Write each line out exactly, from the one containing "How do I perform: Toggle" through the final line of the data, and keep pictures out of the copy.

*** Begin section ***

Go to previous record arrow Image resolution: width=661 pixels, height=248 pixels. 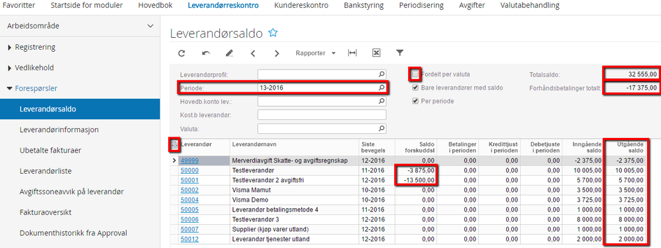253,53
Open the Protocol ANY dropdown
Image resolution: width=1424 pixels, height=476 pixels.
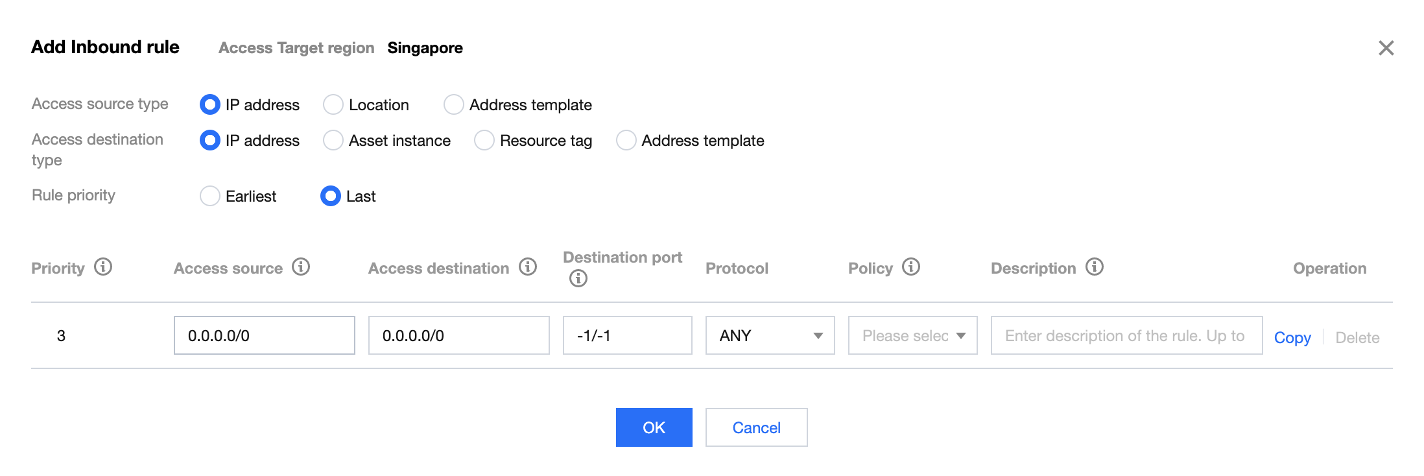click(x=770, y=335)
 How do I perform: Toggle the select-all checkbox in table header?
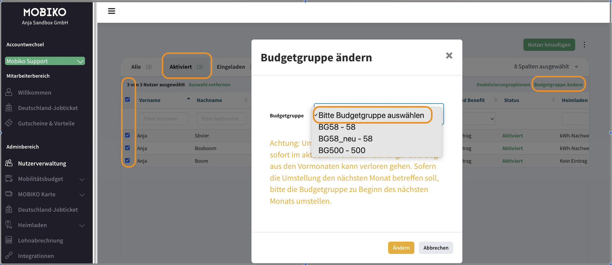pyautogui.click(x=127, y=100)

*** End section ***

* Your solution *
 How do I perform: Toggle the select-all checkbox in table header?
pyautogui.click(x=127, y=100)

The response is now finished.